[BEGIN Dataset records]
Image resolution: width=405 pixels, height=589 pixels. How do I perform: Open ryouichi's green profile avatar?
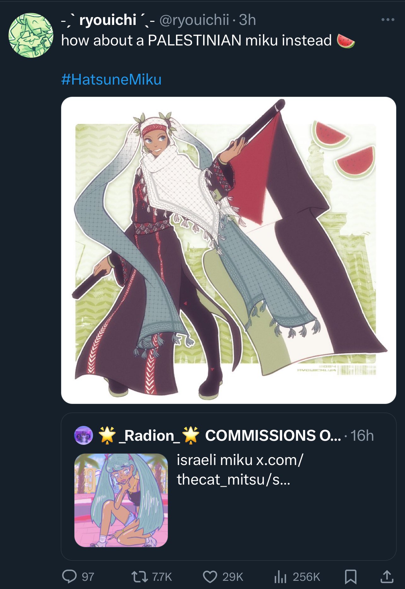(x=31, y=35)
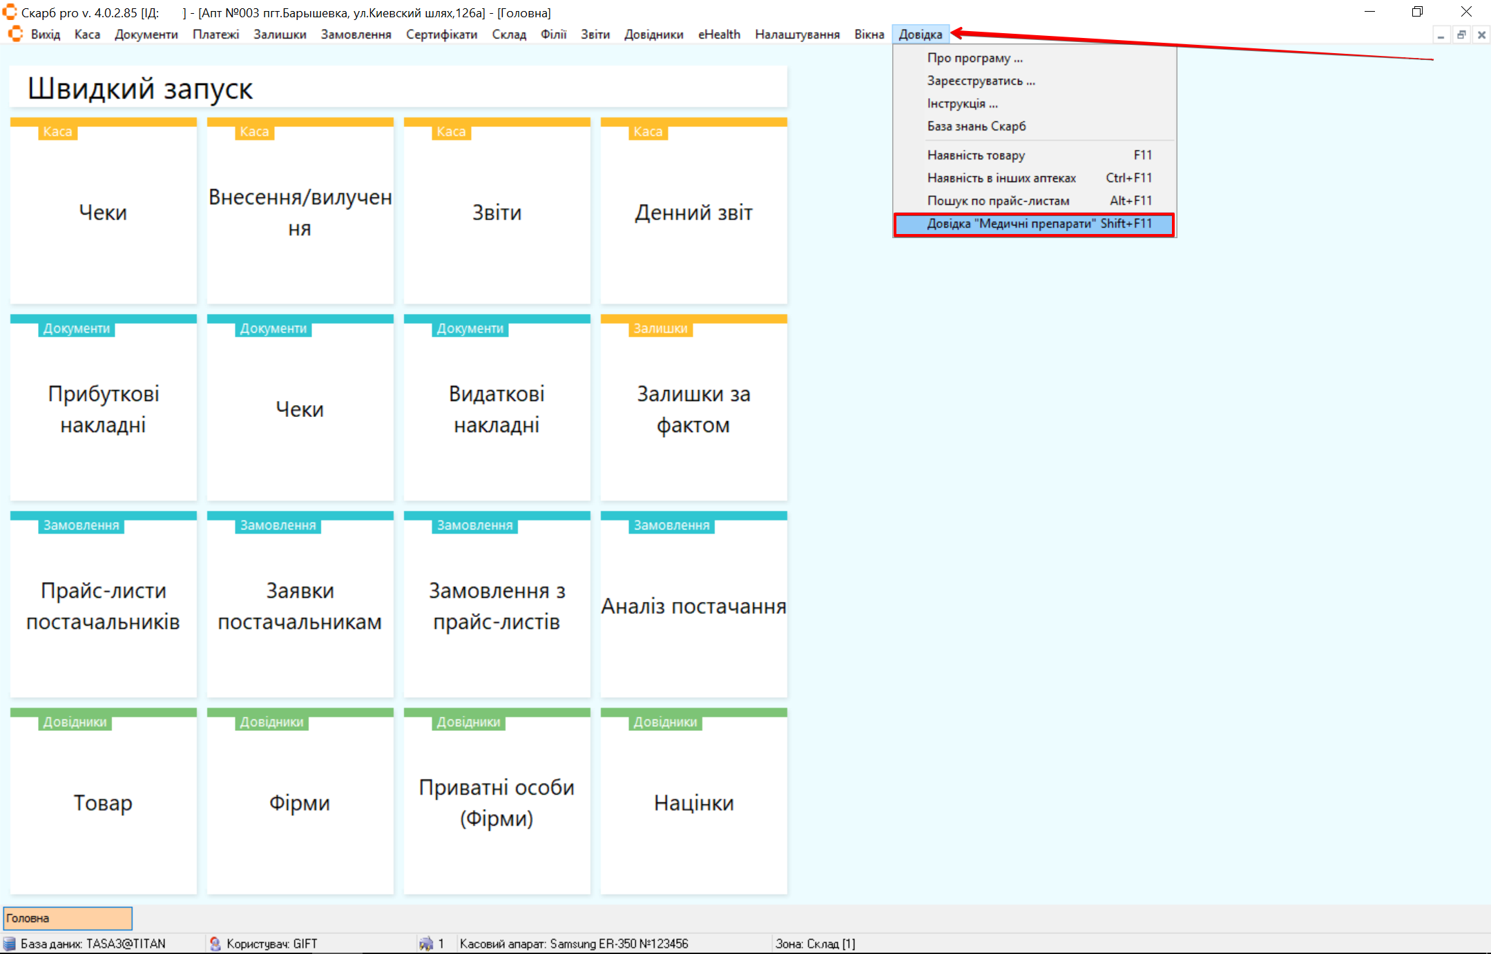Switch to the Головна window tab
Screen dimensions: 1491x954
click(x=68, y=918)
[END Dataset records]
Write out every line above word for word, leaving the pictures out.

Solution to this problem:
Image resolution: width=405 pixels, height=589 pixels. How do I perform: Open ryouichi's green profile avatar?
(x=31, y=35)
Switch to the Головна window tab
Screen dimensions: 1491x954
click(x=68, y=918)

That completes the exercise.